■ WHAT YOU NEED TO DO ■
Your reply should consist only of the lines from the one with "Open the More actions menu" through the end of the entries, transcribed exactly. Pictures stay out.

··· DATA RECORDS

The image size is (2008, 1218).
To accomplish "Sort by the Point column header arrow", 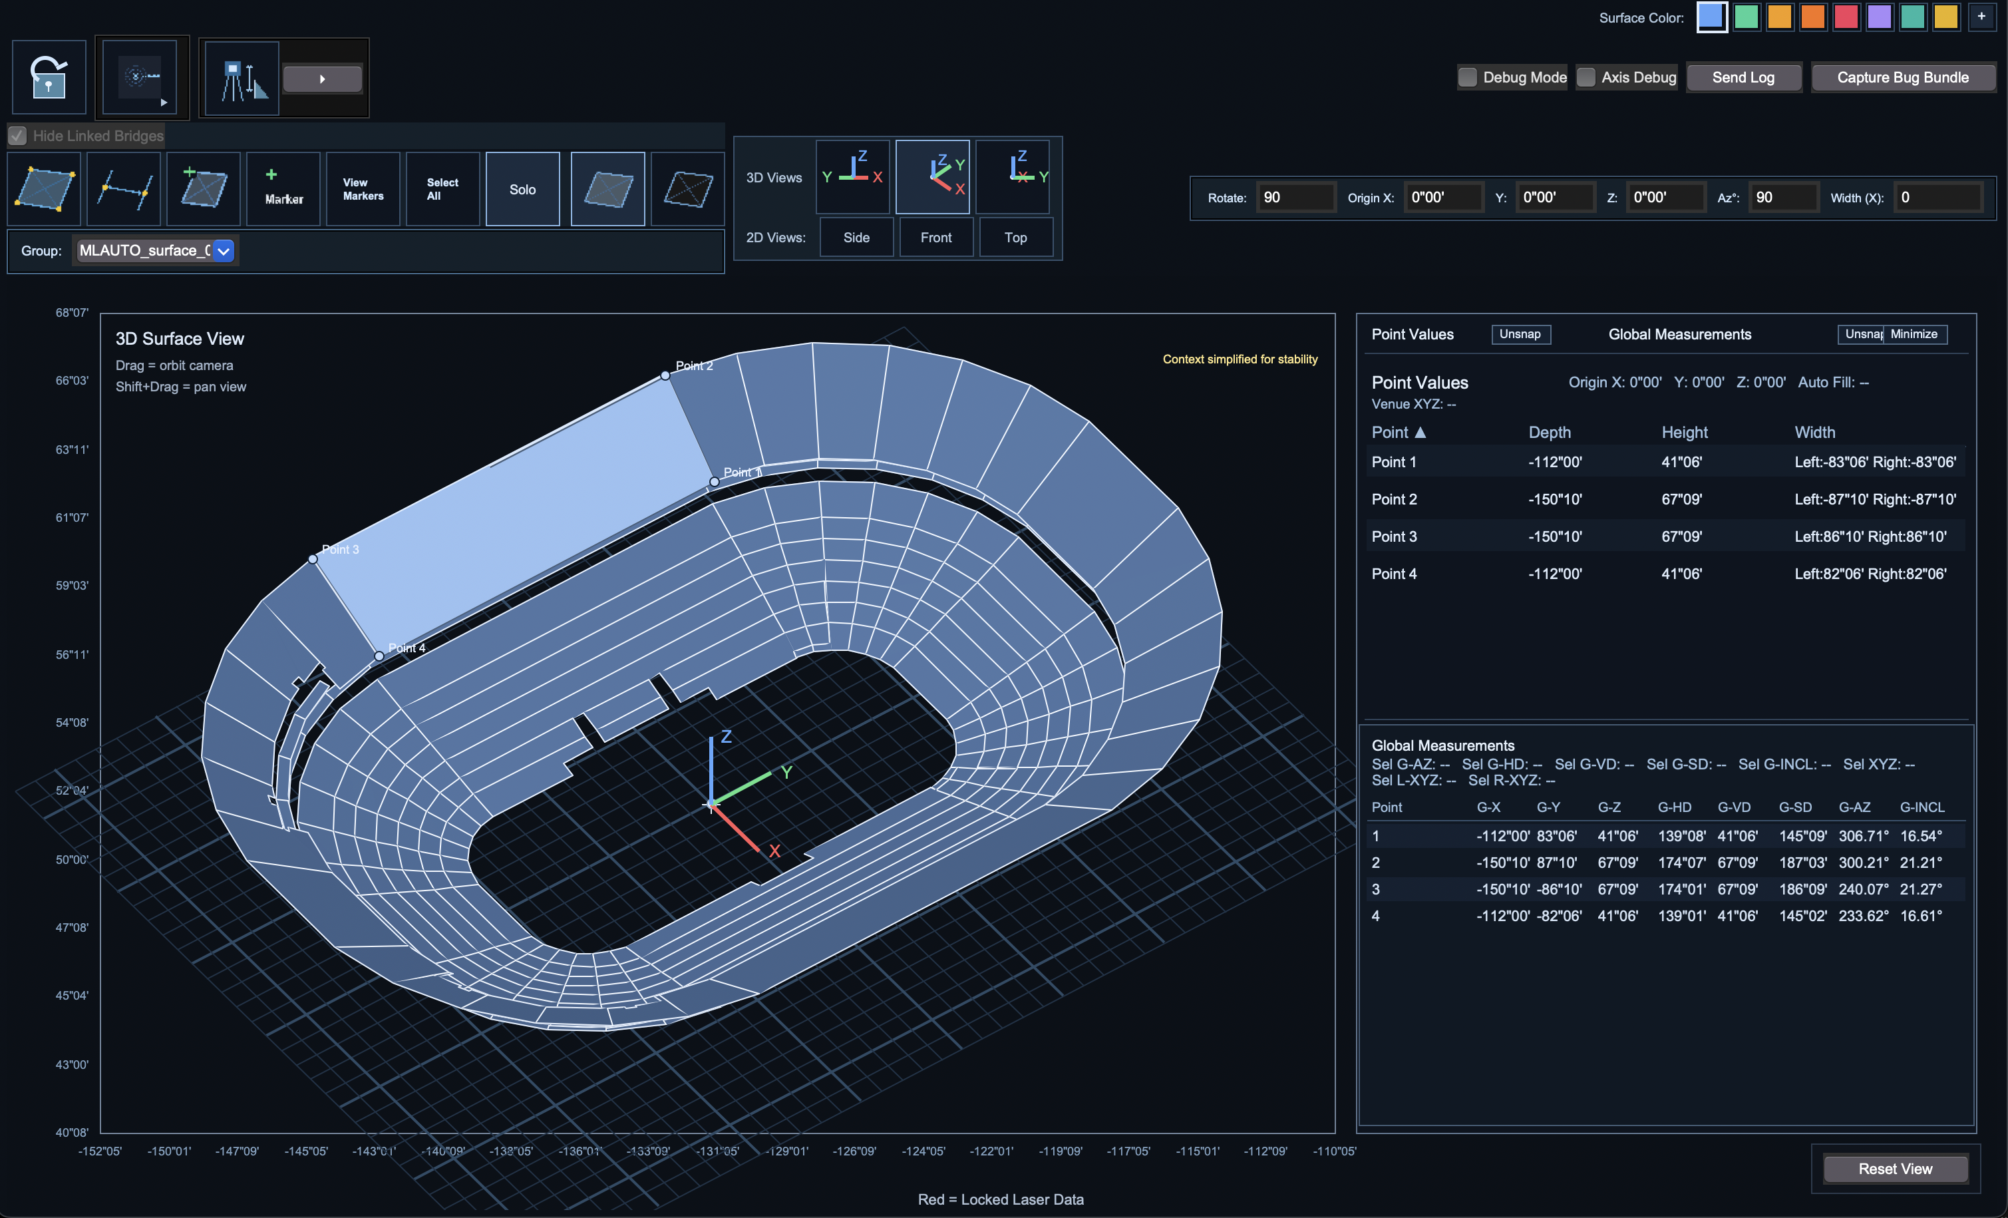I will (1420, 432).

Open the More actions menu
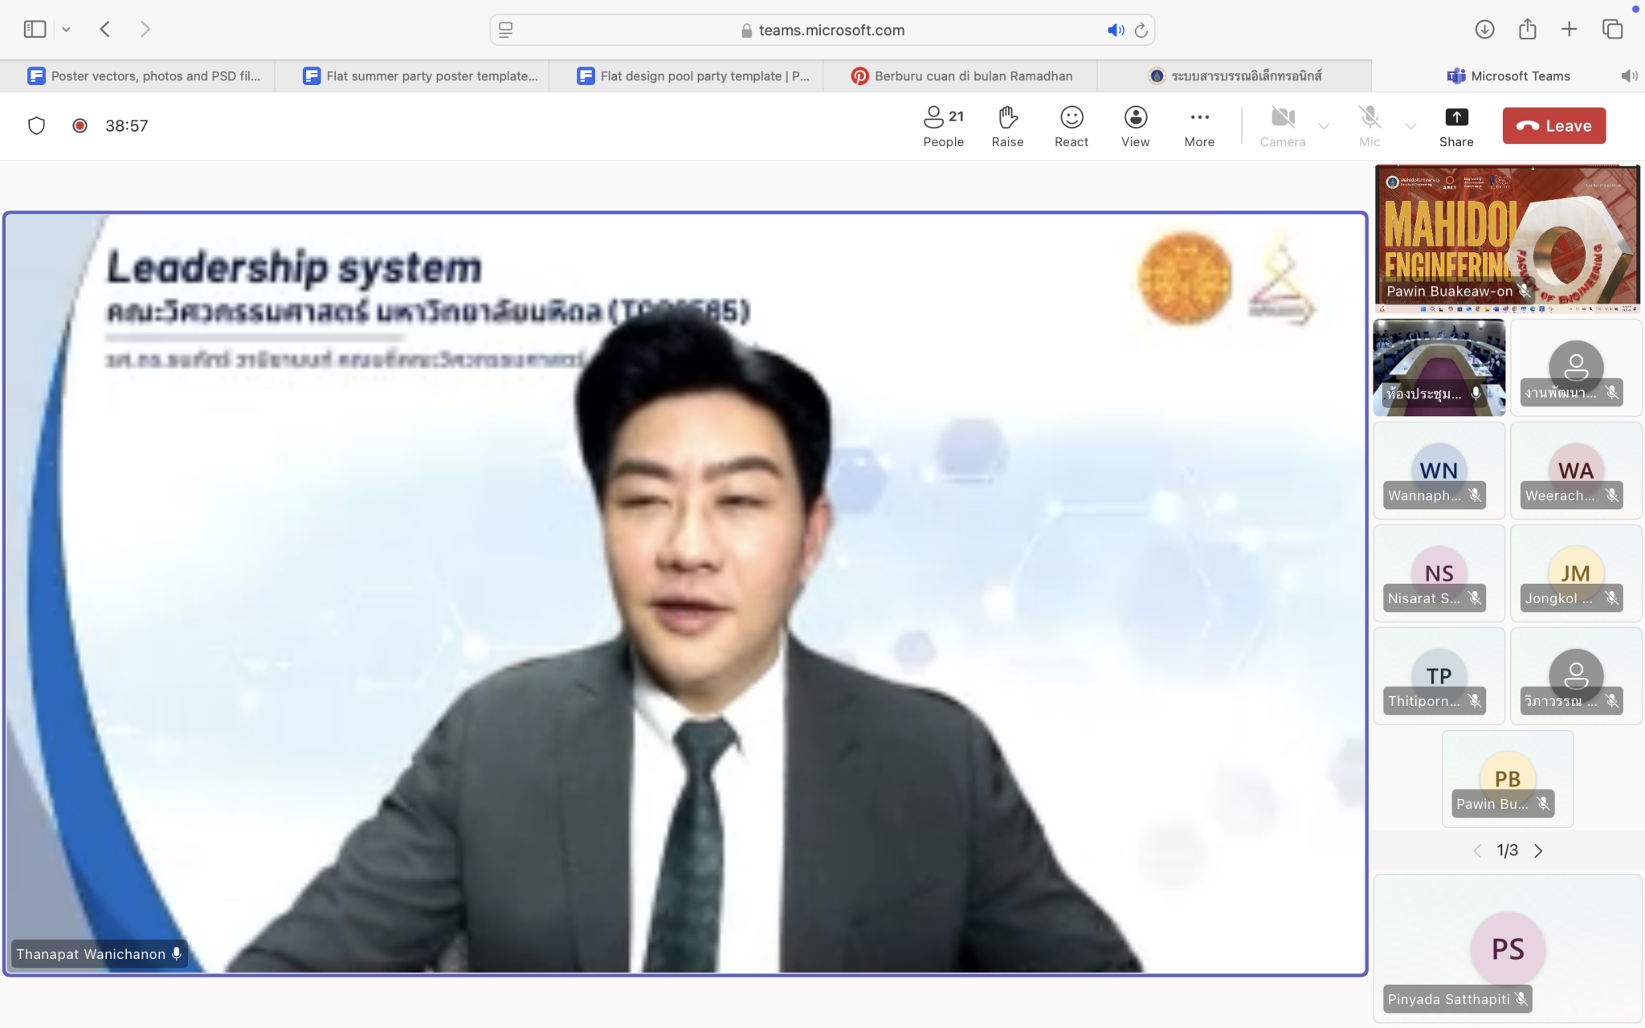coord(1199,126)
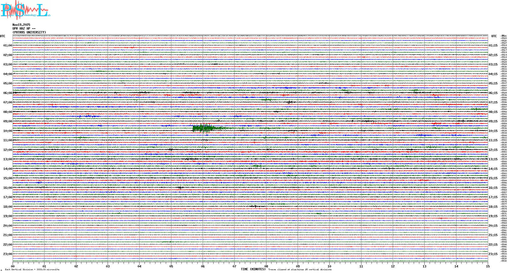The width and height of the screenshot is (508, 273).
Task: Click the Traces clipped footnote text
Action: (300, 269)
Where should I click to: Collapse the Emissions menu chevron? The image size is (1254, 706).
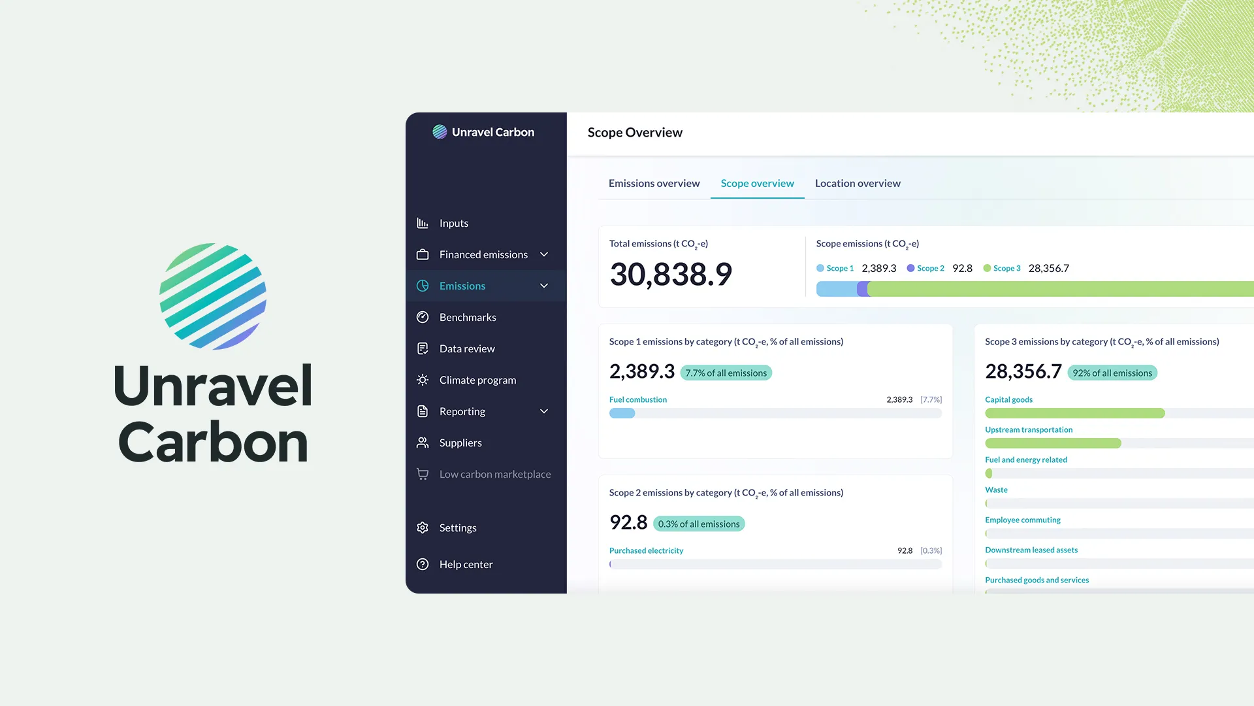pos(544,286)
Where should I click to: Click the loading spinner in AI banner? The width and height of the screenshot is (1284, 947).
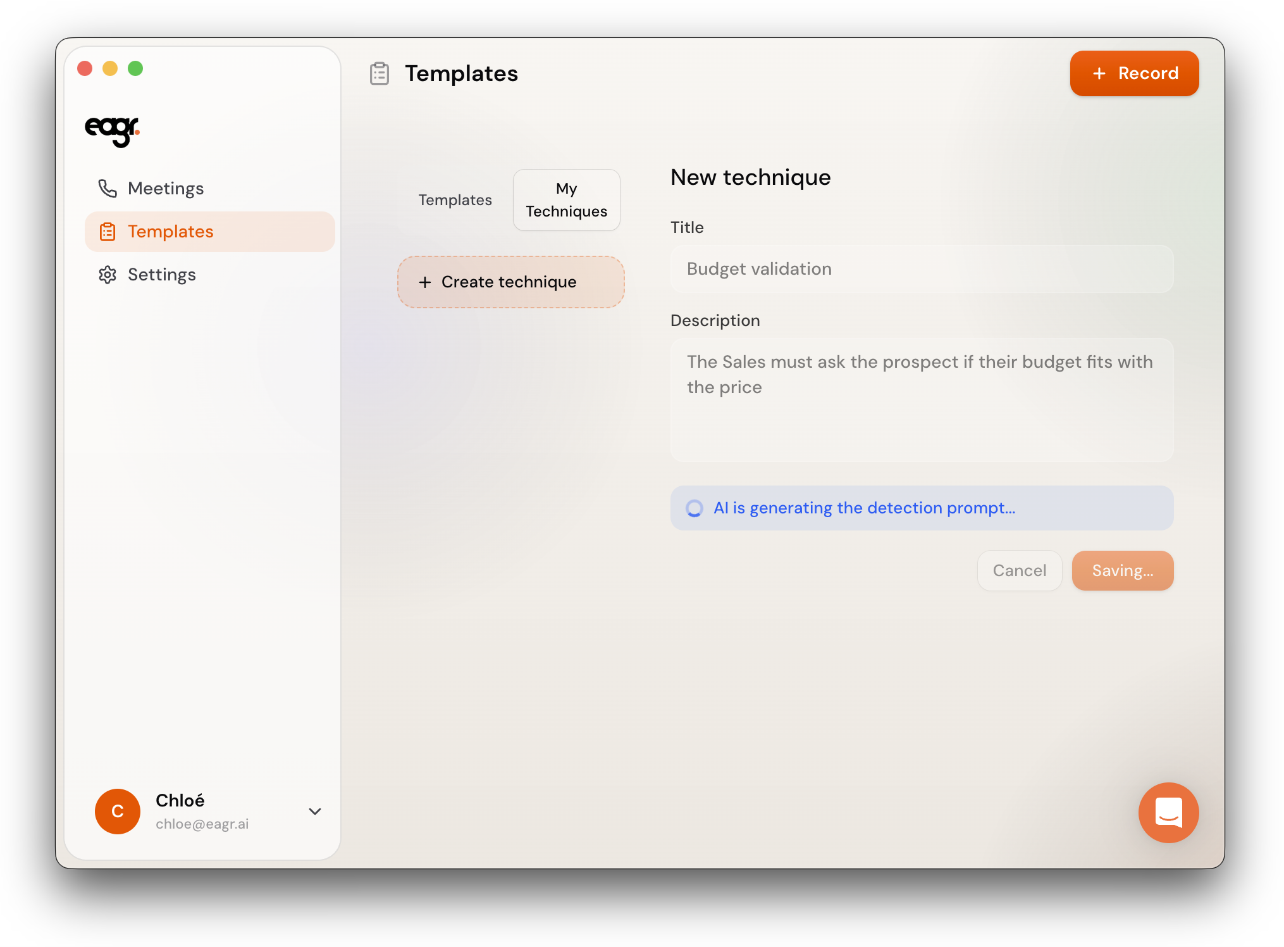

······

■ ANSWER BOX ■
Open the More actions menu
coord(1199,126)
The width and height of the screenshot is (508, 273).
Task: Click the Traces clipped footnote text
Action: (300, 269)
Where should I click to: Collapse the Emissions menu chevron? The image size is (1254, 706).
pos(544,286)
Where should I click to: Click the loading spinner in AI banner? The width and height of the screenshot is (1284, 947).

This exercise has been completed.